> **PROBLÈMES À RÉSOUDRE**:
A. Dans le texte sur l'hôpital communautaire de Bangui, quel article du règlement intérieur prévoit des sanctions pouvant aller jusqu'au licenciement ?
B. Recopiez le texte sur l'hôpital communautaire de Bangui en commençant par « La charte met » et en poursuivant jusqu'à « du personnel soignant. ».
C. Prolongez le texte sur la vente illicite de médicaments à l'hôpital communautaire de Bangui, à la suite de sa dernière phrase.

Concurrence déloyale
L’hôpital communautaire de Bangui a été inauguré en 1991 mais c’est en 2016, soit 27 ans plus tard, qu’un règlement intérieur a été mis sur pied. Ce document que The Museba project a consulté, même s’il ne mentionne pas explicitement la vente illicite ou parallèle de médicaments, stipule en son article 29 que «le personnel ne doit pas faire la concurrence déloyale au détriment du comité de gestion». Les sanctions peuvent aller jusqu’au licenciement des coupables, prévoit l’article 30.
Selon le surveillant général de l’hôpital, Martin Kamboudane, les faits qualifiés de «concurrence déloyale» et «racket de malades» englobent la vente parallèle de médicaments et sont punissables s’ils sont avérés.
Depuis le 1er mars dernier, une charte nationale sur la qualité des soins et les droits des patients est entrée en vigueur dans tous les hôpitaux du pays. Elle est affichée à l’entrée des formations sanitaires et dans les services pour renforcer le dispositif dissuasif déjà existant.
Comme pour le règlement intérieur, les expressions «vente illicite de médicaments» ou «vente parallèle de médicaments» ne figurent pas dans la charte. Pour le Directeur Général de l’hôpital communautaire, les articles 1 et 2 qui traitent de la déontologie, de l’éthique, de la qualité et l sécurité des soins règlent déjà le problème.
« L’éthique hospitalier interdit au prescripteur de vendre des médicaments et la qualité et sécurité des soins exige que les médicaments soient achetés en pharmacie ; raison pour laquelle il existe une pharmacie au sein même de l’hôpital« , précise Abel Assaye.
La charte met également à la disposition des patients une ligne verte le 1212 pour leur permettre de se plaindre auprès des autorités de toute anomalie ou tout mauvais traitement de la part du personnel soignant.
Mais, les dénonciations au numéro vert sont quasi inexistantes. Abel Assaye a indiqué que les patients et leurs proches refusent de pointer les personnels corrompus par peur de représailles.
«Le plus souvent, j’accuse les accompagnants de malades de favoriser cette mauvaise pratique car l’accompagnant a peur qu’en refusant d’acheter les médicaments proposés par le personnel soignant, le malade soit maltraité», constate le directeur qui dit que le personnel hospitalier est régulièrement sensibilisé sur la vente illicite des médicaments aux patients.

> **DONNÉES EXTRAITES**:
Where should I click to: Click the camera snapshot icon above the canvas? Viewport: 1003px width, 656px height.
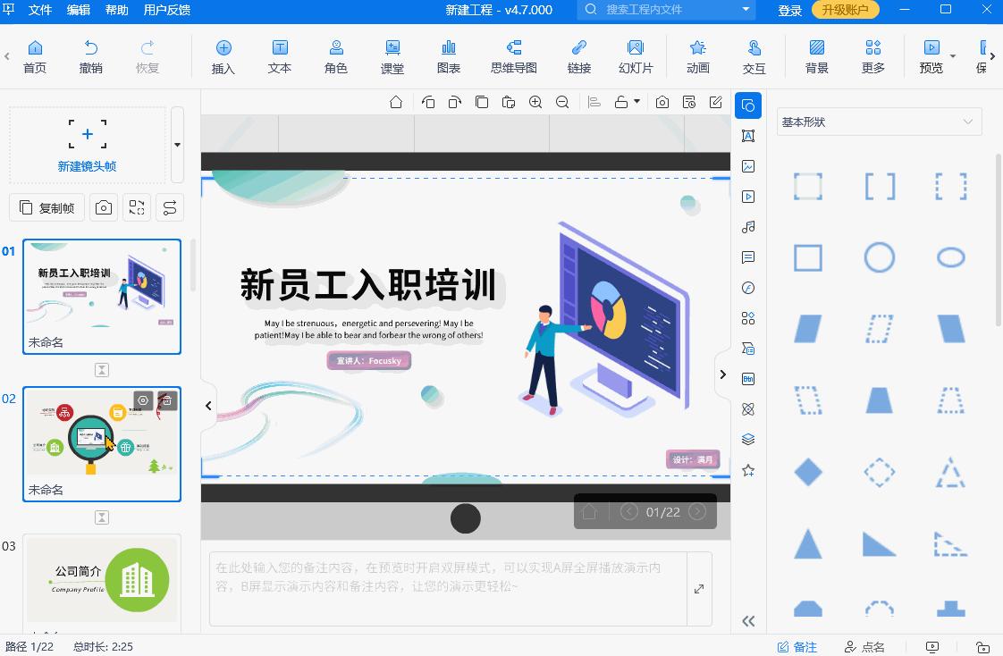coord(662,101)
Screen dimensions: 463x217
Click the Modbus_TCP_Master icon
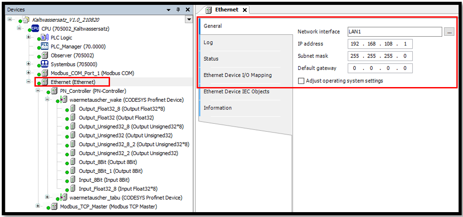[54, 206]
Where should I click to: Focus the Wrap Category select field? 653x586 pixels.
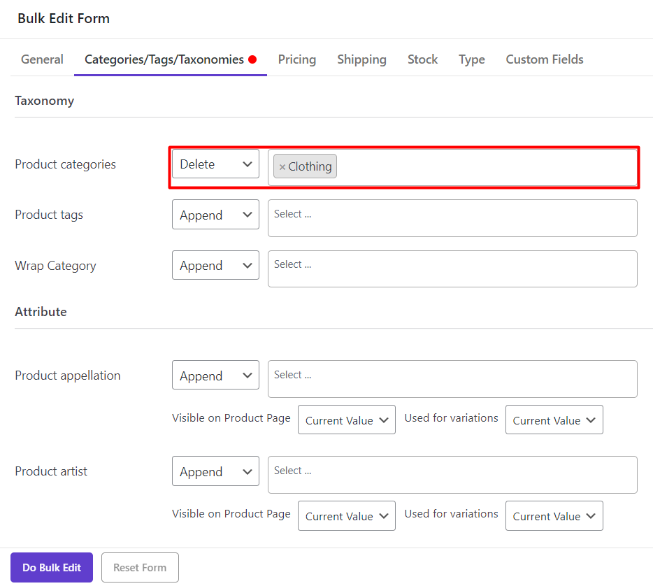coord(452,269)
* * *
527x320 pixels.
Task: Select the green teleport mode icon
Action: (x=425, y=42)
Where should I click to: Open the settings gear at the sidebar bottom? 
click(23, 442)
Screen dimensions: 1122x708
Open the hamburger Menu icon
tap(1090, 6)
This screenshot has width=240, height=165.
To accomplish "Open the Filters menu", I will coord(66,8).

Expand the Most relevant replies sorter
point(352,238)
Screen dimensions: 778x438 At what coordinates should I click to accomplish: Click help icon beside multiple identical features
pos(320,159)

> **RÉSULTATS**:
A. L'article 30.

B.
La charte met également à la disposition des patients une ligne verte le 1212 pour leur permettre de se plaindre auprès des autorités de toute anomalie ou tout mauvais traitement de la part du personnel soignant.

C.
Manque à gagner et qualité douteuse
Assaye dit que quand un travailleur de l’hôpital est surpris en flagrant délit ou lorsque des cas lui parviennent avec les preuves, il sanctionne automatiquement.
A titre d’exemple, le directeur a indiqué qu’il y’a trois mois, une infirmière qui vendait illégalement les médicaments a été licenciée. Elle faisait discrètement entrer des cartons de produits à l’hôpital.
Cette sanction disciplinaire n’a pas découragé d’autres personnels qui, à travers l’activité de la vente parallèle de médicaments, mènent une concurrence déloyale à la pharmacie de l’hôpital et privent cette formation sanitaire d’une partie de ses recettes, regrette Romuald Ouefio, directeur des pharmacies au ministère de la santé. Il est difficile de savoir dans quelle proportion exactement les recettes des pharmacies hospitalières sont impactées puisque de l’aveu même du surveillant général de l’hôpital de Bangui, il n’existe pas de statistiques disponibles.
Par contre, les autorités sanitaires affirment que tout médicament sorti du circuit légal est un faux produit car on ne peut prouver sa qualité. Selon Romuald Ouefio, les médicaments d’origine douteuse vendus en coulisse dans l’hôpital mettent en danger la vie des patients qui, en espérant obtenir la guérison, courent le risque d’être davantage exposés aux maladies.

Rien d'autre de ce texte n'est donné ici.